# [Task requirements]
In the listing below, pick out lines with "left".

# [Data to use]
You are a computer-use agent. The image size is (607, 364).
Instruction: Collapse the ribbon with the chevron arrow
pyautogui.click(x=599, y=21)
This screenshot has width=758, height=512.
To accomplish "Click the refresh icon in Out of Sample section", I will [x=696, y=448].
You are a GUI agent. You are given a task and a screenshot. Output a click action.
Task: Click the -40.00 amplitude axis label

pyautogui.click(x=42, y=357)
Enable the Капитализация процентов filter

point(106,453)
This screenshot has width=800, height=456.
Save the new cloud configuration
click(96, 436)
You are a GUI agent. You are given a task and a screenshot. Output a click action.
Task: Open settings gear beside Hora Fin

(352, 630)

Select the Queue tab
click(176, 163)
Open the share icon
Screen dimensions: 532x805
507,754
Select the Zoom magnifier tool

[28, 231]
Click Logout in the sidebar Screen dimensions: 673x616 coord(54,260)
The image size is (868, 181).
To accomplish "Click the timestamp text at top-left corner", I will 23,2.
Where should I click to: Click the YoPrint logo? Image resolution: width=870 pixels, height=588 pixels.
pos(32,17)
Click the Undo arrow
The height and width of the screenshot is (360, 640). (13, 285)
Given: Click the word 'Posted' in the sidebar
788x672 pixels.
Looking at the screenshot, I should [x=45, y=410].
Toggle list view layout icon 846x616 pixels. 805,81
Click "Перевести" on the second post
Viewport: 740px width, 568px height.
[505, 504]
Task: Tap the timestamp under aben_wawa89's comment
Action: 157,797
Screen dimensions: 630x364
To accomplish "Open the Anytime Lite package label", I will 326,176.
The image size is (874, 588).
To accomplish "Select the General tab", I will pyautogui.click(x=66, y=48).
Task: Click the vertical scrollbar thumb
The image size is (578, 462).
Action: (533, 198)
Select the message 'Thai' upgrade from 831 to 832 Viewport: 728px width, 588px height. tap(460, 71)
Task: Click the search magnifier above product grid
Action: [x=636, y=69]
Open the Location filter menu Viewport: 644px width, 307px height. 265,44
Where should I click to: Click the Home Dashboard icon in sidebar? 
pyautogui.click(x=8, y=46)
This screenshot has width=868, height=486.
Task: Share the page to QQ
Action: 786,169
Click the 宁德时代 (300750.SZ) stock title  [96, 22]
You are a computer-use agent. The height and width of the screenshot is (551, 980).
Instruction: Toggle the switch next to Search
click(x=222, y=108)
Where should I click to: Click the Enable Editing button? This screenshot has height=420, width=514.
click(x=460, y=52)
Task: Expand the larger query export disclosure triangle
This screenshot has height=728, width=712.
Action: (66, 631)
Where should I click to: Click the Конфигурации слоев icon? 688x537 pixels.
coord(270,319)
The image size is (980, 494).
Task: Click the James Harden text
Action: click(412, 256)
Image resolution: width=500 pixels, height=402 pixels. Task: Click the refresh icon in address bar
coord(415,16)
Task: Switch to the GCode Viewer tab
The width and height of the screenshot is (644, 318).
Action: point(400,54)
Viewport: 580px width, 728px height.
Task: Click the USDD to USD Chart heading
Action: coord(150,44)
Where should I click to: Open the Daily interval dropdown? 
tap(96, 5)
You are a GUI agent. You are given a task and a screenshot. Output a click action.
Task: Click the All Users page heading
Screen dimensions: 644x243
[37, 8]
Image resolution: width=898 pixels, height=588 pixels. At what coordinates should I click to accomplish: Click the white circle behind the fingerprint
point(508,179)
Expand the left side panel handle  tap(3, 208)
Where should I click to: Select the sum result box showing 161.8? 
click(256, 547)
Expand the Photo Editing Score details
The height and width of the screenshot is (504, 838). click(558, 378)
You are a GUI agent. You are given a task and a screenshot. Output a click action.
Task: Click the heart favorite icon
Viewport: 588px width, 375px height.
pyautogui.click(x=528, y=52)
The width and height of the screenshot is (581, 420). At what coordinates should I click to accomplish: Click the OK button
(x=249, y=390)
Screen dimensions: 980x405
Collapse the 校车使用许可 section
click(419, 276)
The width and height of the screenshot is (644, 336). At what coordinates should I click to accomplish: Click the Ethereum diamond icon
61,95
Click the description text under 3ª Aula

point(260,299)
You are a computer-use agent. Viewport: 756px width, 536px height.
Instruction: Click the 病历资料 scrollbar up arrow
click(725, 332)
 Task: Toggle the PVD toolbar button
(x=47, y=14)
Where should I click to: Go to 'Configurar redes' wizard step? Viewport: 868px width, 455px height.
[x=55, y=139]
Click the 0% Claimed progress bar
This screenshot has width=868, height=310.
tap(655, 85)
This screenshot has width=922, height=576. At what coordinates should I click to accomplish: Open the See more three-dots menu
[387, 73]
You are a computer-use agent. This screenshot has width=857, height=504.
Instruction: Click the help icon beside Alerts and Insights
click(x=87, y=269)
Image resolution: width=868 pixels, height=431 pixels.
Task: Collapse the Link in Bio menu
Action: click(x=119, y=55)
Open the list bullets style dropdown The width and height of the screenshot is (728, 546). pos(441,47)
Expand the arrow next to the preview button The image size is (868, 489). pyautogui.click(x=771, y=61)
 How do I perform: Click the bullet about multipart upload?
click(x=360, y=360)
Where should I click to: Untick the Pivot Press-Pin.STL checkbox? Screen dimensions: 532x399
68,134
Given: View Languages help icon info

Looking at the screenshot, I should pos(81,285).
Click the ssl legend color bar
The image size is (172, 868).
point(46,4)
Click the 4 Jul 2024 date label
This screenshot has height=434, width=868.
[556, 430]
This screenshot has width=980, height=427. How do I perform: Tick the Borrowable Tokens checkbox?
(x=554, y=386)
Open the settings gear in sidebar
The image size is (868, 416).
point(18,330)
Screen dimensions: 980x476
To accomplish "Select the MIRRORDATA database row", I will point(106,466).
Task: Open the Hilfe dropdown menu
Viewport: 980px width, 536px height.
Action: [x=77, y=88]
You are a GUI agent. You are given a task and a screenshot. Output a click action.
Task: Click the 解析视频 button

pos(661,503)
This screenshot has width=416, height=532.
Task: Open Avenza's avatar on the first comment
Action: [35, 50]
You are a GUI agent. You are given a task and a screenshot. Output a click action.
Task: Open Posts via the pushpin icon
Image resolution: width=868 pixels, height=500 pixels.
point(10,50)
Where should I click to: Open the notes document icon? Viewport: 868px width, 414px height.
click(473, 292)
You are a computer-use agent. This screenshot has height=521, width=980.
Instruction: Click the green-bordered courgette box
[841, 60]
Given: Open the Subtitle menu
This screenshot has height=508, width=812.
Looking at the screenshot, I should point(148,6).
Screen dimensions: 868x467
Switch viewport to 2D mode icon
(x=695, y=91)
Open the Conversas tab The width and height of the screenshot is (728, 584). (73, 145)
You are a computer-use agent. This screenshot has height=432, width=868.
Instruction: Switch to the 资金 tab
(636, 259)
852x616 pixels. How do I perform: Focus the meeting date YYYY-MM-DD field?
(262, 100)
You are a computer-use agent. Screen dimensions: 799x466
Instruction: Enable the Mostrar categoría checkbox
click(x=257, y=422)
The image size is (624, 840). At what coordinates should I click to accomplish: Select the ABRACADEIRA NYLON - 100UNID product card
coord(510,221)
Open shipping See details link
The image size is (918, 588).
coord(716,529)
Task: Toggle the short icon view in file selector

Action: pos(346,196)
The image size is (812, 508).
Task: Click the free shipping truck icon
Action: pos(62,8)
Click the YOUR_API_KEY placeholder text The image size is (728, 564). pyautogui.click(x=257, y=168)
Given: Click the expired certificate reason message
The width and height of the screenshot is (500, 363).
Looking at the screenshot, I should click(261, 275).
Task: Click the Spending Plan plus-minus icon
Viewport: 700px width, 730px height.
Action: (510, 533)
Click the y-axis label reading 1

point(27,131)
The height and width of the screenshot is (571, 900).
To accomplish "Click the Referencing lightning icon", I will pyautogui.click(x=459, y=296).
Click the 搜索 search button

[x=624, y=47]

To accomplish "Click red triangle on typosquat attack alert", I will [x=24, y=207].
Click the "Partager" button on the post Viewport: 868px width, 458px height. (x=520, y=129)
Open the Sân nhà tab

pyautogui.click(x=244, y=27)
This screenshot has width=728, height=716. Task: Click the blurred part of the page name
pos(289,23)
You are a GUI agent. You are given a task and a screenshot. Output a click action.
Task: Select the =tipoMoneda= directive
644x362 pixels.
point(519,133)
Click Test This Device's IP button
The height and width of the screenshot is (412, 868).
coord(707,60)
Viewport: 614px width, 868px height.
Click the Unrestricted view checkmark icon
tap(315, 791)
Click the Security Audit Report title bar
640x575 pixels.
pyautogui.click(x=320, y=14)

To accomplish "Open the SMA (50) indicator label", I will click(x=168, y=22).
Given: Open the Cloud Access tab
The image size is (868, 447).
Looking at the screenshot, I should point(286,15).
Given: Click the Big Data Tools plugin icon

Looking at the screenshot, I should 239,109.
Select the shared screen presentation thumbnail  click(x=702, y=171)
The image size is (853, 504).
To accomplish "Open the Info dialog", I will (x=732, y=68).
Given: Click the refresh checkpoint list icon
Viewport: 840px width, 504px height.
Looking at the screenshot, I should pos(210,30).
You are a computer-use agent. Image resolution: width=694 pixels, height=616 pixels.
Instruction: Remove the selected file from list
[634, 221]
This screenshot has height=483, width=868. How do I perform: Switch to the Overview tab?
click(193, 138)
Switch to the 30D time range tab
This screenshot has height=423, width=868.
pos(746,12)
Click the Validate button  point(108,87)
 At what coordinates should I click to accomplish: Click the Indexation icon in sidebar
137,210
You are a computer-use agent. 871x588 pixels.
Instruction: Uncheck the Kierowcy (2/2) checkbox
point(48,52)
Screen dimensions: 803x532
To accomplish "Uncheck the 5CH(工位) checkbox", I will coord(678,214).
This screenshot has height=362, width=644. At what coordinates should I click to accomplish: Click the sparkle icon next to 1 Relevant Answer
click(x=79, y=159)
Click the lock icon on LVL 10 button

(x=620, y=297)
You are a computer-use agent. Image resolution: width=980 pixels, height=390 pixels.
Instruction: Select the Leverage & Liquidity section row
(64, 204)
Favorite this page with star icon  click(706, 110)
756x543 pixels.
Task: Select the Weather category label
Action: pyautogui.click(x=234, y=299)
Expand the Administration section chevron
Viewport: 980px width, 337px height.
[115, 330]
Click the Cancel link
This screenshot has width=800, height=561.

# [Answer for the task]
To accomplish "Click the timestamp text at top-left corner", I will 23,2.
Expand the left side panel handle  tap(3, 208)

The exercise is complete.